Limiting Oxygen Concentration of Aviation Fuels 2006-01-2446
Experiments were performed at the Federal Aviation Administration (FAA) William J. Hughes Technical Center to determine the reduction in oxygen concentration required to prevent an accidental fuel tank explosion. It was determined that the limiting oxygen concentration (LOC) at sea level through 10,000 ft is approximately 12% O2, with a linear increase from 12% at 10,000 ft to approximately 14.5% at 40,000 ft. Tests with various sparks/arcs as ignition sources at sea level showed little variation in results with the LOC ranging from 11.9% to 12.8%. The only ignition event falling below 12% O2 was attributed to an inherent error in the oxygen measurement system, whose sensitivity is stated to be ±1% of the full-scale value (25% O2). Peak pressures resulting from ignition at oxygen concentrations 1% to 1.5% above LOC values decreased as the altitude was increased to 30,000 ft while the duration to reach the peak pressure increased.

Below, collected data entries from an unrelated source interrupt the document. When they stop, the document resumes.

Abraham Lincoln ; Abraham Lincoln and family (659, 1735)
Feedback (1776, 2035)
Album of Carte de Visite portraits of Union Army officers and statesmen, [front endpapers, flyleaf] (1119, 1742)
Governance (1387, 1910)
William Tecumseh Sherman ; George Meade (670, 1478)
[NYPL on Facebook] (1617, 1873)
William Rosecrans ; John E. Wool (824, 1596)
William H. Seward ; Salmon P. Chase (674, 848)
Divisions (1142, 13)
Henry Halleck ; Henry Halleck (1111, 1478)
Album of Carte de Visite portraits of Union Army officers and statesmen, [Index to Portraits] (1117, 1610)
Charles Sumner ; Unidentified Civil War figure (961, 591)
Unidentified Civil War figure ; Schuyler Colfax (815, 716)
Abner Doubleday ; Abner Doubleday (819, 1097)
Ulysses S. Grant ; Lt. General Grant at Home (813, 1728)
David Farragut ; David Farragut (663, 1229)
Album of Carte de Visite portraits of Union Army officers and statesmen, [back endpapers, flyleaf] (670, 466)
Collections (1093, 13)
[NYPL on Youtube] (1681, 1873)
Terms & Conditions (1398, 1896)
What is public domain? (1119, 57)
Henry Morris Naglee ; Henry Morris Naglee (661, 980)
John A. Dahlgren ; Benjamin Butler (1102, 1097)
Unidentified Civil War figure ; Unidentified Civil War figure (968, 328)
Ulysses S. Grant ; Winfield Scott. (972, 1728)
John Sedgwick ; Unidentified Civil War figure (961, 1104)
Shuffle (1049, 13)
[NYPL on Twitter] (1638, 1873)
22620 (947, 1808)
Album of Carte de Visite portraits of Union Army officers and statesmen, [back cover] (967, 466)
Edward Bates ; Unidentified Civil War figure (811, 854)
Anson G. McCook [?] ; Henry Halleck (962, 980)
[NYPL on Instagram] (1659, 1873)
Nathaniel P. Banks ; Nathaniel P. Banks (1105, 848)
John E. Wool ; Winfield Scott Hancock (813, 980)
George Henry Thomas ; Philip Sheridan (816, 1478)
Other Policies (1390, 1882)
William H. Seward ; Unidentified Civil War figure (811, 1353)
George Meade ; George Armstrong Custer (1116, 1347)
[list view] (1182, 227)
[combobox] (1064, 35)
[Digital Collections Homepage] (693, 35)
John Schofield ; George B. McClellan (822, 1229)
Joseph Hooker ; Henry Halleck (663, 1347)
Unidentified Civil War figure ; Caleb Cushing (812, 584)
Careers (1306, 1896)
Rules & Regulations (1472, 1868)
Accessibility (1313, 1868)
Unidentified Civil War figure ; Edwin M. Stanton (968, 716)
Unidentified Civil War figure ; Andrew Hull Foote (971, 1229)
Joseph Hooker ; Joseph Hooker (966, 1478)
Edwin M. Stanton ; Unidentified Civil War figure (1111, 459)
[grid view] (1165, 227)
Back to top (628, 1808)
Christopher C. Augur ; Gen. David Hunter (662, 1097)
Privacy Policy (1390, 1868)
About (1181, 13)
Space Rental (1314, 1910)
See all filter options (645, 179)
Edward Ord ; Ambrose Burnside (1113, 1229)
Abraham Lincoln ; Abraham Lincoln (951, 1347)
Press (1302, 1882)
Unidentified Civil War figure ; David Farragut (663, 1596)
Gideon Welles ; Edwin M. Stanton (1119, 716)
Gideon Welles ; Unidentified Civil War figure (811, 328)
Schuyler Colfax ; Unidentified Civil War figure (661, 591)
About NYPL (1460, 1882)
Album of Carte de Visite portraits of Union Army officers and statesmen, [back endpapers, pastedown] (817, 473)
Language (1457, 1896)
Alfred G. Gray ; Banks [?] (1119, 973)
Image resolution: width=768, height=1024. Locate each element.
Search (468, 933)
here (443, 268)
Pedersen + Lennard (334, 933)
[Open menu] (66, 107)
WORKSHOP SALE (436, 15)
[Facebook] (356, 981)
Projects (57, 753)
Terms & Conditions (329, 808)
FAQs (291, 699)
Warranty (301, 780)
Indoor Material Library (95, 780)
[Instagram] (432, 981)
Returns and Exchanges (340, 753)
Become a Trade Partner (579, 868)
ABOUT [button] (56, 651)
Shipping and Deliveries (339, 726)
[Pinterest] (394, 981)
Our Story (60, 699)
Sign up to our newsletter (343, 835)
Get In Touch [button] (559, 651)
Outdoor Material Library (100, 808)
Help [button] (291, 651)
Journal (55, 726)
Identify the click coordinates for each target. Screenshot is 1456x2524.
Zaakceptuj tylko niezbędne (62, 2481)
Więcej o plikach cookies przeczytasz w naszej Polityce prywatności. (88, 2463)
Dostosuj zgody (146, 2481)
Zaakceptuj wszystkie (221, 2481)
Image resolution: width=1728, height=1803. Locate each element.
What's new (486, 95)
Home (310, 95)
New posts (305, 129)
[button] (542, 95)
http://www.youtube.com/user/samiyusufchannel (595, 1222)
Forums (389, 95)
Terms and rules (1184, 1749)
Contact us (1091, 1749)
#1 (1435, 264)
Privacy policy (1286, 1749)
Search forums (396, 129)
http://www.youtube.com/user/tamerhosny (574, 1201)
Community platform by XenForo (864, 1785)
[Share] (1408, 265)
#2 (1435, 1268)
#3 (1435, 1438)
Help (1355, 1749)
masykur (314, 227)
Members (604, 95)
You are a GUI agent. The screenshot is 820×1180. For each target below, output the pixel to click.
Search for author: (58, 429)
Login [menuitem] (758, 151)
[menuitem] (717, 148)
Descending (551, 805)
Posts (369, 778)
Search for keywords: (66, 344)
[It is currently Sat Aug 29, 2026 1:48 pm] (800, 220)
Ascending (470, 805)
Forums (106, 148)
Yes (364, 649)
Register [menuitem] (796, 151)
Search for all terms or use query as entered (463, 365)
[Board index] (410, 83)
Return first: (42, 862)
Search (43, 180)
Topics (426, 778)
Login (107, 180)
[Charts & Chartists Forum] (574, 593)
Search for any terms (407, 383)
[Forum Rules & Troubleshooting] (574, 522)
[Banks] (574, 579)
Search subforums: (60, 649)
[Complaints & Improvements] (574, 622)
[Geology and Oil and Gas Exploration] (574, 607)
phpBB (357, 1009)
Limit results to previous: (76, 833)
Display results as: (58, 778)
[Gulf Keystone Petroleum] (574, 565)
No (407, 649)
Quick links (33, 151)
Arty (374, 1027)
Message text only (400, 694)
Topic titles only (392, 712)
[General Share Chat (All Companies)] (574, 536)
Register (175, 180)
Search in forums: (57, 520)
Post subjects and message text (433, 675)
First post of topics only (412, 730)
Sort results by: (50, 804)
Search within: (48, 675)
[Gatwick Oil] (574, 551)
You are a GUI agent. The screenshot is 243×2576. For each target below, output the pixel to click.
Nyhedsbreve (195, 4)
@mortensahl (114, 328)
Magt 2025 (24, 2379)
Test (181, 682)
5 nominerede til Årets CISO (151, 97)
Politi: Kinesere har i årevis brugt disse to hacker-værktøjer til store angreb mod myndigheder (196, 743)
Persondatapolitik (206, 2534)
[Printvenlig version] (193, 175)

Although fuel tank inerting systems have been designed to values as low as 9% O2, a review of previously published research found that virtually all sea level data related to aircraft fuel tank inerting was in excellent agreement with the current dataset. Little data is available at flight altitudes; however, the data that is available verifies the finding of decreasing inerting requirements (increasing LOC values) as altitude is increased. Discrepancies across datasets were attributed to two effects: (1) a difference in ignition criteria used in the experimental process and (2) safety factors added on to the experimentally derived LOC values.